I'm writing a c# app to download Google Drive files using their V3 APIs, and checking the MD5 hash supplied by Google to confirm the download. All is going well, and the app is working, except I'm getting a 75+ percent failure rate checking the MD5 hash when files are greater than 2GB in size. Some work, most don't.
If I check with a 3rd party MD5 utility, it gives the correct hash (same as Google Drive). I've tried downloading separate to my app (ie. through the browsers), just in case my app is doing something weird with the download, but that also fails when checking the md5 hash through my app. So it's clearly something happening at my end.
I'm using the c# System.Security.MD5 library, using TransformBlock and TransformFinalBlock. I've tried different buffer sizes, just for fun, but no luck. I did also try the full file - ComputeHash(Stream) - but this fails as well).

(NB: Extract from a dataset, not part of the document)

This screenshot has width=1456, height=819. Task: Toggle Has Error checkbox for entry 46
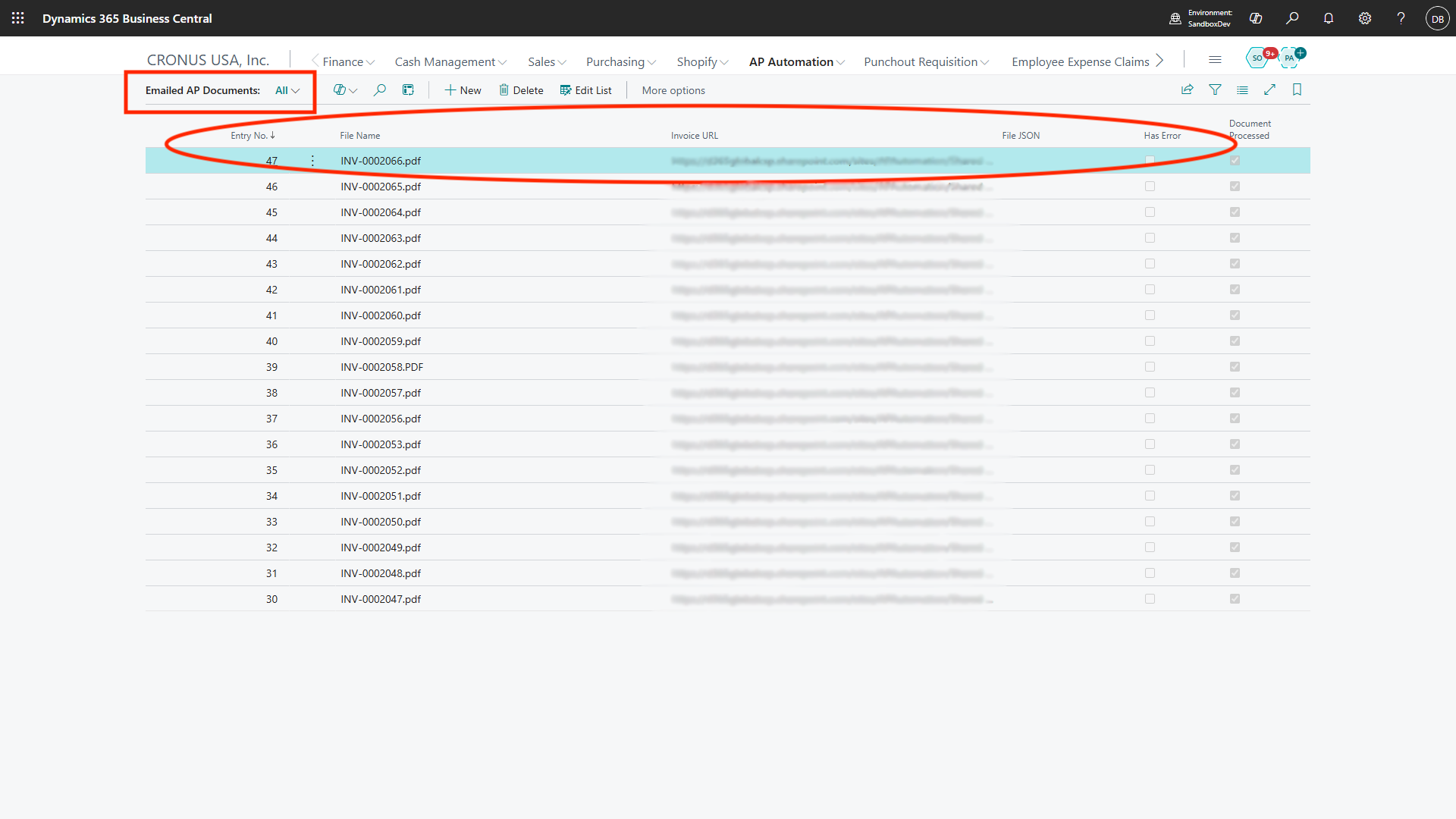tap(1150, 187)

The only thing I can see (as a complete grasping at straws) is that the inputOffset and inputCount parameters are int, which could account for the 2GB limit if these functions have an internal "total file size" or similar which is also an int (32 bit signed - assumed).
The other thing I am noticing is that the process will pause every 8-25%, with no CPU, disk, RAM, garbage collection, or other activity for anywhere up to a couple of minutes before it continues. When it's "running" I see disk, CPU, etc., as expected, and progress goes reasonably quickly. This pause doesn't seem to affect whether the final hash is "successful" or not, but may be related (I see it on largish files under 2GB as well).
Does anyone know if this is an issue? I've seen a couple of people asking similar questions on issues with large file hashes, but with the unhelpful answer that hashes should always be the same... Yes, they should, but it appears they might not be. The weirdest thing is the occasional hash works on a large file.
Below is a simplification of the code (error checking, progress reporting, etc. taken out for quick readability - and yes, I've tried this simplified code as well - same issue). Not the cleanest, but it works (aside from >2GB files). Thanks in advance for any advice or knowledge of the issue.
int buffersize = 65536;
using (var md5 = MD5.Create())
{
using (var stream = new FileStream(filename, FileMode.Open, FileAccess.Read, FileShare.Read, buffersize))
{
var block = new byte[buffersize];
int length = 0;
Int64 filesize = stream.Length;
Int64 bytesread = 0;
length = stream.Read(block, 0, buffersize);
bytesread += length;
while (length == block.Length)
{
md5.TransformBlock(block, 0, length, null, 0);
length = stream.Read(block, 0, buffersize);
bytesread += length;
}
md5.TransformFinalBlock(block, 0, length);
bytesread += length;
}
var hash = md5.Hash;
return BitConverter.ToString(hash).Replace("-", "").ToLowerInvariant();
For absolutely no known reason, it now works. As best as I can guess (and it's completely theoretical and shouldn't happen), I was working on other parts of the app, and this shifted the location of something to avoid whatever was wrong...
It still pauses here and there for no known reason, but hashes are now returning correctly (matching when they should, not matching when they shouldn't).